Klarenbeek ve Dros bu konuda çalışmalar yaparken, çeşitli biyolojik materyalleri gözden geçirmişler. Mycelium (mantar), patates nişastası, hindistan cevizi kabukları ve son olarak da su yosunu. Su yosunu doğal ortamında harika bir karbindioksit temizleyici filtre görevi yapmakta. Havadan karbondioksiti emip, karbonu fotosentez yolu ile nişastaya çevirip oksijeni tekrar atmosfere salıyorlar. Araştırmacılar ise bu nişastayı üç boyutlu baskıda kullanılabilecek bir polimere çevirmeyi keşfetmişler.

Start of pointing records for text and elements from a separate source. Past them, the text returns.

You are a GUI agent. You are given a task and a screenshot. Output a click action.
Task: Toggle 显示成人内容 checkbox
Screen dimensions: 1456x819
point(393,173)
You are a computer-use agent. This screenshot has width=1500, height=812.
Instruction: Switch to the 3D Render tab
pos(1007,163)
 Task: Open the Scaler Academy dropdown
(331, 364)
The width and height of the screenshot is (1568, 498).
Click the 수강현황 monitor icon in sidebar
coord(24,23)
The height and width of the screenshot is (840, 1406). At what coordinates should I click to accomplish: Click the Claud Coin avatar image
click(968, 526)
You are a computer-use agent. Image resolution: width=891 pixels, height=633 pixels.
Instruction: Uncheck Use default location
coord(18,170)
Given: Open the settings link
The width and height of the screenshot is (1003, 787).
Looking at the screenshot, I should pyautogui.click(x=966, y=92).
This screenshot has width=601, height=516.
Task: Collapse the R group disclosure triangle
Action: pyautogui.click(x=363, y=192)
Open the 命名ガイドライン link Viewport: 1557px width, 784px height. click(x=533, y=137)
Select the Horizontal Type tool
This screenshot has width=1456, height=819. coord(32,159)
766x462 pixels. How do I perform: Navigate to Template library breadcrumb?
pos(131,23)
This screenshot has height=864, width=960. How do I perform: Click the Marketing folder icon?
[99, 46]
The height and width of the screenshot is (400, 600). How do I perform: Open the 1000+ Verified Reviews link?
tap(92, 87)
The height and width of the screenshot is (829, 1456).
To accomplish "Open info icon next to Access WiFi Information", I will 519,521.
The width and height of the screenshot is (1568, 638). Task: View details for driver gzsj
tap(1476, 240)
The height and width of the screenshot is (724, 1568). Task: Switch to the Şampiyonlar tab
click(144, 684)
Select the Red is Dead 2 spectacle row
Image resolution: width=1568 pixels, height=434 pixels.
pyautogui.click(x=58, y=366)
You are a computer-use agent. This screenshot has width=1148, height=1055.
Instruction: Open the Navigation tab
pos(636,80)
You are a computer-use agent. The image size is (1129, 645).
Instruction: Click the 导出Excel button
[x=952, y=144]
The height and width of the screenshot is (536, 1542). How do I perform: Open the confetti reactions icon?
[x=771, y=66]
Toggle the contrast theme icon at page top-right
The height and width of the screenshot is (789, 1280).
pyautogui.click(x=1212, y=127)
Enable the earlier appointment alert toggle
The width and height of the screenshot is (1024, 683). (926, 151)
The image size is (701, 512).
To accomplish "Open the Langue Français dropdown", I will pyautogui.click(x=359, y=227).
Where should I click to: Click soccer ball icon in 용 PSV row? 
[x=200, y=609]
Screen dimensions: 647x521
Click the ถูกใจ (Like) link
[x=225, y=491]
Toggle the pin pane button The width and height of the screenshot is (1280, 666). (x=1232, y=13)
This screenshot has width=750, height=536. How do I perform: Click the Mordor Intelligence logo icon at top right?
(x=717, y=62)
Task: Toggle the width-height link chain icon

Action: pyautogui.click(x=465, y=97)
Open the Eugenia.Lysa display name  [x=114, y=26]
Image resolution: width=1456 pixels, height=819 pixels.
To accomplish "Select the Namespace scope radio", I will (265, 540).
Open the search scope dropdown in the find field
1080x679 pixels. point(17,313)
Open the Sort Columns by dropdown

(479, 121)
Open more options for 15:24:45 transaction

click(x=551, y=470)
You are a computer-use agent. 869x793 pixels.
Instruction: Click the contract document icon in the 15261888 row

Bu su yosunu polimerinden her türlü şey üretmek mümkün. Şampuan şişelerinden tabaklara, çöp kovalarından saksılara kadar. Polimeri elde etmek için su yosununu kurutuyorlar, toza çeviriyorlar ve bağlayıcı görevi yapan bir başka çeşit biyopolimer ile birleştiriyorlar. Ortaya çıkan karışım üç boyutlu yazıcılarda kullanıma uygun bir biyoplastik haline sokuluyor. Bu karışımın formülü gizli ama polimeri modifiye ederek her türlü renk, doku veya direnç unsuru eklenebilmekte olduğu belirtiliyor. Ekip bu işlem için öncelikli olarak mavi-yeşil bir su yosunu türü olan ‘Spirulina’ kullanıyor. Yosunlar Fransa’nın güneyinde çalışan bir dizi üreticiden alınmakta.
Klarenbeek ve Dros dünyanın temizlenme sürecine başlayabilmesi için, sıfır emisyon değil negatif emisyon politikalarına ihtiyaç olduğunu savunmakta. Hedefleri yerel üreticilerin bu materyali kendi ülkelerinde kullanmaları ve alternatif bir plastik üretim endüstrisi oluşturmaları. Üretim yöntemi olarak üç boyutlu yazıcıları seçmelerinin nedeni ise hem pratik olması, hem de neredeyse günlük hayatta kullanılan her nesneyi basabilecek cihazlara sahip olmamız.
Ekip halen Fransa’nın Arles şehrindeki stüyoları LUMA’da bunun denemelerini yapıyor. Bir evde kullanılabilecek tüm eşyaları, aletleri ve ürüleri su yosunu bazlı biyoplastik ile basıyor ve 3D modellerini hazırlayıp depoluyorlar. Bundan sonraki hedef dünya çapında bir bağımsız ağ oluşturup bu yöntemin yayılmasını sağlamak olacak. Ayrıca yerel üreticilere su yosunundan nasıl plastik yapabilecekleri bilgisini de aktaracaklar. 10 yıl şu andan itibaren böyle bir hedef için kısa görünüyor olabilir ama bir yerlerden başlanması lazım.